Listening to Sons of Martha’s new single, “Samurai Smile,” feels a bit like finding a beautiful, slightly unnerving porcelain doll tucked away in a toolbox – all sharp edges and unexpected fragility. This North London outfit promised a harder sound, and they deliver; guitars chew and churn with a satisfying grit reminiscent of early ’90s Manchester swagger, but filtered through a distinctly modern unease. The rhythm section lays down a groove that’s both infectious and relentlessly driving, pushing everything forward like a tide pulling you out.

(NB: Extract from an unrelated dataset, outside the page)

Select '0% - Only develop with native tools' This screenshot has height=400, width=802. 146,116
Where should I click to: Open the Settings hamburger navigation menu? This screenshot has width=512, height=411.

But it’s the story stitched into the fabric of the sound that really snags the attention. We’re following this figure, wrestling with something vast and chaotic internally – a “fiery ocean,” they call it. That contrast, the fierce inner landscape versus the presented exterior, is the track’s pulsing heart. The smile isn’t warmth; it’s armour, maybe camouflage. It reminds me, oddly, of the determined cheerfulness on ancient Roman theatrical masks – hiding god-knows-what turbulence behind a fixed expression.
There’s this undercurrent, drawn from the Kuchisake-onna legend (the slit-mouthed woman, for those unfamiliar), of danger masked by a question – “Am I beautiful?” Here, it feels less like vanity and more like a desperate plea for anchorage in a world, perhaps this city sprawl they hint at, that threatens to swallow her whole.

The melodic drive carries the weight of this narrative without buckling. There’s tension in the vocals, a straining against unseen forces, yet the hook lodges itself firmly in your brain. It’s dynamic, certainly, shifting between confrontational bursts and something more reflective, almost weary. It doesn’t offer easy answers or resolutions.
Instead, “Samurai Smile” leaves you contemplating the masks we all wear, the internal wars fought behind placid expressions. What hidden strengths, or terrors, fuel the everyday journeys we witness, mistaking survival for simple movement?